An author client of the public relations firm that I work for said he believes we are spirits seeking to live a human experience, rather than humans seeking to live a spiritual life.  That presents an interesting debate, but it sparked another thought:  Are we, as authors, seeking to live a human experience or humans trying to be writers?

To be a writer seems to mean we sacrifice a piece of ourselves. We run many risks when we speak our minds, uncover truths, debunk myths, or raise questions against authorities. From death, torture, and jail to job-loss and community ostracization, the open and exploring writer is challenged to write freely without retaliation, to let his or her mind wander where others dare not go. Why do we practice the art of writing if it offers so many pitfalls, -- not to mention professional rejection?

A writer doesn’t choose his craft – it chooses him.  We are born writers, based on our upbringing, intelligence, skills, and perhaps our souls.
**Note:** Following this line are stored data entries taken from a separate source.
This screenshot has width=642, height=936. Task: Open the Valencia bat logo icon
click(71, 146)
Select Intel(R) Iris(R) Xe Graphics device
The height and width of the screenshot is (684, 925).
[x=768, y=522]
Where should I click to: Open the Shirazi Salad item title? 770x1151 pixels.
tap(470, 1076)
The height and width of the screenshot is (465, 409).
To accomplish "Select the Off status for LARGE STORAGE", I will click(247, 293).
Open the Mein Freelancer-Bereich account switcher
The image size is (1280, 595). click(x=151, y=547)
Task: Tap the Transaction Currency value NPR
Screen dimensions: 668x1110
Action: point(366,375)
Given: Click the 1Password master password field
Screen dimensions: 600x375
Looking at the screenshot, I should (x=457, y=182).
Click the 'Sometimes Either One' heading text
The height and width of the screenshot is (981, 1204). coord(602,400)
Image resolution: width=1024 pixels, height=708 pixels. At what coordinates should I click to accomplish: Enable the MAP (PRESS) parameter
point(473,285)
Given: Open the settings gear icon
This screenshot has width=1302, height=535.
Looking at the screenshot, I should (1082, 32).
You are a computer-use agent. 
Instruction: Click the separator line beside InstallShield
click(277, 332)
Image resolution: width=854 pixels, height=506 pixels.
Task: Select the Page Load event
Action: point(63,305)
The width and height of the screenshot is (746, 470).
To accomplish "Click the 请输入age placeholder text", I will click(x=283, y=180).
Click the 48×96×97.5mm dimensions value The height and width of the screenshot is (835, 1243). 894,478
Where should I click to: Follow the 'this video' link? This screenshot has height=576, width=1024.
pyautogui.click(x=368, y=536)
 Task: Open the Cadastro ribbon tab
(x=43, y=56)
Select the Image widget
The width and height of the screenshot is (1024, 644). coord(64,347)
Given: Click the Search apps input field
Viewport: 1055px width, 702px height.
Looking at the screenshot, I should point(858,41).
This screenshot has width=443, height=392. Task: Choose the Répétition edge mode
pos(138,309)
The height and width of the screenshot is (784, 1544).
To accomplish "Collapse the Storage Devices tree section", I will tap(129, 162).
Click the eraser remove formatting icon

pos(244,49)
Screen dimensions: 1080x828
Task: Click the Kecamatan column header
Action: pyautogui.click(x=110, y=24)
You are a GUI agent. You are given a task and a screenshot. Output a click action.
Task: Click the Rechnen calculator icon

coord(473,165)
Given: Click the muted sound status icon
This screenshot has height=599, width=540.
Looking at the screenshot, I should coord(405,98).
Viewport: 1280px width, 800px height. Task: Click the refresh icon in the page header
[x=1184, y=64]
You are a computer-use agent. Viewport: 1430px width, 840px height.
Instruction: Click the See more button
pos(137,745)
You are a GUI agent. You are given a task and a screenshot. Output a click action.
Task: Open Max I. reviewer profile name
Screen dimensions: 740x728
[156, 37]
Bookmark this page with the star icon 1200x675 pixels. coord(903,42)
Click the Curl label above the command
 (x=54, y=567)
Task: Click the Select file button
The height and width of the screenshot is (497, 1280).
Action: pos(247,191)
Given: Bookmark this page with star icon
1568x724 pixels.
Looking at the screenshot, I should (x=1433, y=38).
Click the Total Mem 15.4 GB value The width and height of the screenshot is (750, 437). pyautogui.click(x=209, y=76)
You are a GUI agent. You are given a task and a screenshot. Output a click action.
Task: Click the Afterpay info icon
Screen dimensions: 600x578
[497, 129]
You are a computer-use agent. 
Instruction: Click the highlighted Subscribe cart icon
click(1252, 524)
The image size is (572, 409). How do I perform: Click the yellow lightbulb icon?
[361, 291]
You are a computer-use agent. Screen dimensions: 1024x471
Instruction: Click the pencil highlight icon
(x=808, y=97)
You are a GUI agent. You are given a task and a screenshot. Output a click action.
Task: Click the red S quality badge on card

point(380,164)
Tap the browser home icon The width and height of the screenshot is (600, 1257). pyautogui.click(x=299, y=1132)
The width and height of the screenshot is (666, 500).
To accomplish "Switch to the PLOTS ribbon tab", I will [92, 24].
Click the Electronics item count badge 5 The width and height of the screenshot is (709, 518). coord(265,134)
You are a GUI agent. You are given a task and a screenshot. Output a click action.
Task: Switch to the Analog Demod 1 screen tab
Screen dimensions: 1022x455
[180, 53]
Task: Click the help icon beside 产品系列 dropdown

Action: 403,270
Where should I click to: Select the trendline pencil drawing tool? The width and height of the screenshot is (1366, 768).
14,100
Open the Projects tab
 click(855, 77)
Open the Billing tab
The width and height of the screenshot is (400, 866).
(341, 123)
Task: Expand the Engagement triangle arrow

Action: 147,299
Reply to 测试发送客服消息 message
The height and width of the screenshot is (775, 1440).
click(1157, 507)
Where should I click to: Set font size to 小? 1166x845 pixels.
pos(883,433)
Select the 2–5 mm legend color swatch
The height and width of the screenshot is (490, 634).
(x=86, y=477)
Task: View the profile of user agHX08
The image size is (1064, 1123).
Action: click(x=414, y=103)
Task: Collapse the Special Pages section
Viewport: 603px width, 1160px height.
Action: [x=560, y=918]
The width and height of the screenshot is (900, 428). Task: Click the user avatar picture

A writer is not like being a truck driver, an IT specialist, a business owner or any other professional short of clergy.  It seems like the writer is destined to practice her art, to be the one that takes a probing look at life, and comes to not only report her findings but to help us see things differently from how they are.  A writer is a state-of-mind thing. A writer doesn’t just write -- he or she seeks to fix the world with words.

For a writer, the action of life comes in his head and the playground of the imagination. For him, the theater of life is run through a thousand different scenarios on paper, but he is too damaged to live out any one scenario for real.  He sees and feels but is challenged to actually experience. It’s as if the doing of life gets in the way of writing about it.

We look at priests and wonder how they can be dedicated to a life of celibacy but the writer too is celibant on many levels.  He immerses his life into writing, not fully living out whatever the world has to offer.  More voyeur than connoisseur, the writer tastes life from the sidelines.

The writer guesses what life could be like, even extrapolates what life should be like, but rarely delves into it with firsthand experiences. It’s not that the writer stays home all day and night and just fantasizes about the world.  No, in fact many writers live active lives and get thrust into all kinds of dramas. But their real living comes from the things that they can’t do but can't do and only dream of. But they feel alive when interviewing others, observing activities, or uncovering truths from research and analysis.

Do writers seek to live a human existence – or are humans trying to be writers?  We’ll never be able to objectively know the answer, but writers will continue to experience humanity first by writing, and then by doing.  To write is to truly live.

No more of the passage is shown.